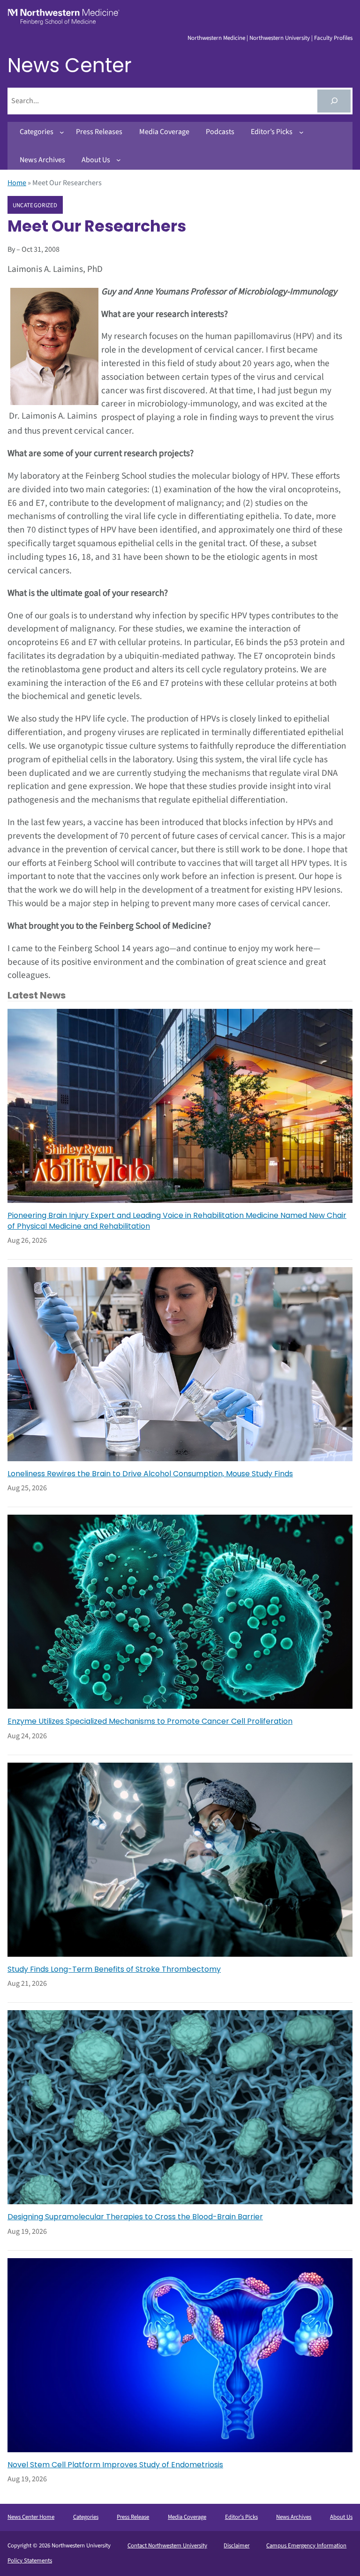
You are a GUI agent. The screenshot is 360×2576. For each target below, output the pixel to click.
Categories (85, 2517)
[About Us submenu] (118, 160)
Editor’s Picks (241, 2517)
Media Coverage (187, 2517)
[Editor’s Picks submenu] (301, 132)
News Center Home (31, 2517)
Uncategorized (35, 205)
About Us (341, 2517)
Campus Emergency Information (306, 2545)
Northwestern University (279, 38)
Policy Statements (30, 2560)
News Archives (293, 2517)
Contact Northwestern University (167, 2545)
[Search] (334, 101)
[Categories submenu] (62, 132)
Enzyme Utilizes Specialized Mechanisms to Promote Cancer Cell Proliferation (150, 1721)
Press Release (133, 2517)
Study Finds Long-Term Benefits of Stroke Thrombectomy (114, 1969)
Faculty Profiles (333, 38)
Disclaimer (236, 2545)
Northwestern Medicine (216, 38)
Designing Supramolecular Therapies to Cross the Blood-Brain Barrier (135, 2217)
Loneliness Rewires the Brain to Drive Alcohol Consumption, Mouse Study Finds (150, 1474)
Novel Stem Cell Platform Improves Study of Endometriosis (115, 2465)
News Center (70, 65)
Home (17, 183)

□ □ □

What to produce> Copy the lines that hold the word "Picks". Take them from the records above.

Exercise answer>
Editor’s Picks (241, 2517)
[Editor’s Picks submenu] (301, 132)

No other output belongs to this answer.